Required work:
An exact transcription of all the data is required; the pictures are to be left out.
===== Source material
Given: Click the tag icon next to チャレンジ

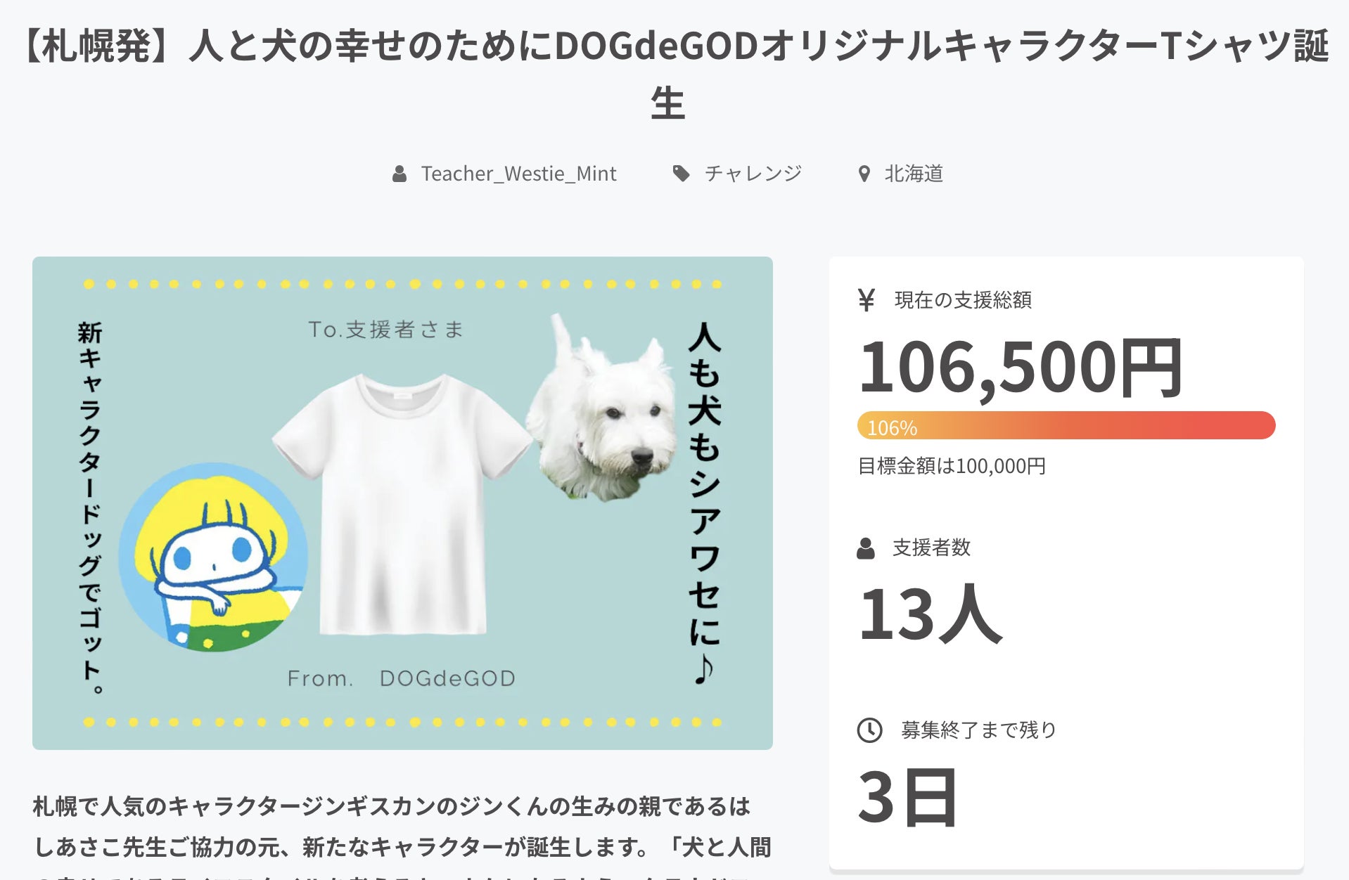Looking at the screenshot, I should pos(681,174).
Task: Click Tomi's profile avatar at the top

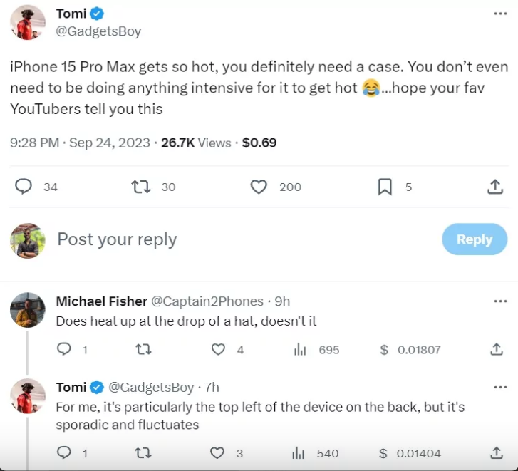Action: click(29, 22)
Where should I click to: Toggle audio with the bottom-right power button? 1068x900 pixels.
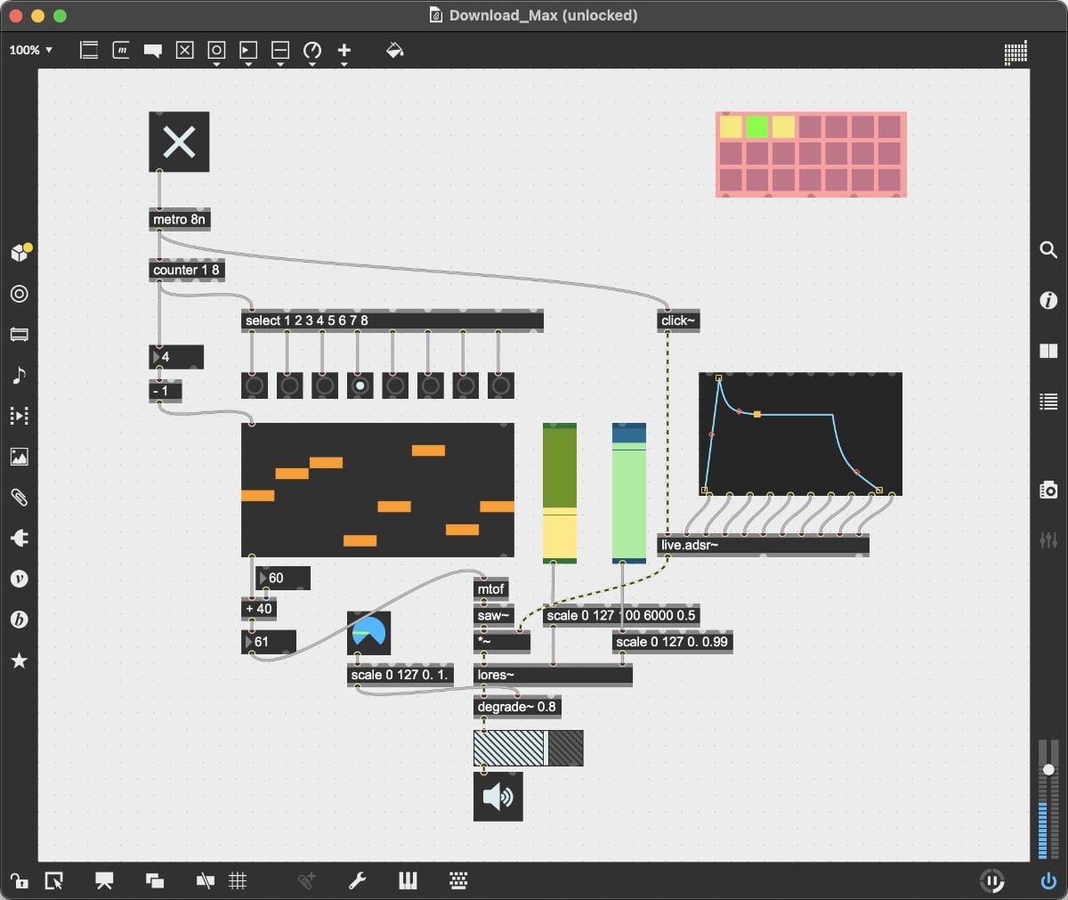click(x=1048, y=881)
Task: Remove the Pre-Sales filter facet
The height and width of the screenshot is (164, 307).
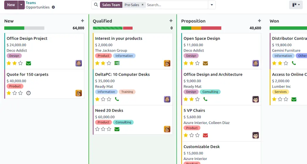Action: coord(143,5)
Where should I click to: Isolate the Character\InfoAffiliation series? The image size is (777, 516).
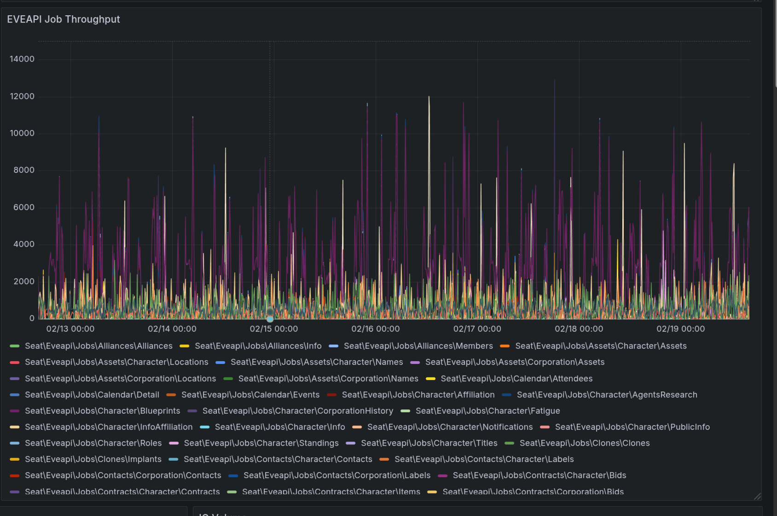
==========
Solution to the exercise:
Given: Click the tag icon next to チャレンジ

Looking at the screenshot, I should pos(681,174).
Task: Click Tomi's profile avatar at the top

Action: click(29, 22)
Where should I click to: Toggle audio with the bottom-right power button? 1068x900 pixels.
click(x=1048, y=881)
Task: Remove the Pre-Sales filter facet
The height and width of the screenshot is (164, 307).
Action: coord(143,5)
Where should I click to: Isolate the Character\InfoAffiliation series? The image size is (777, 516).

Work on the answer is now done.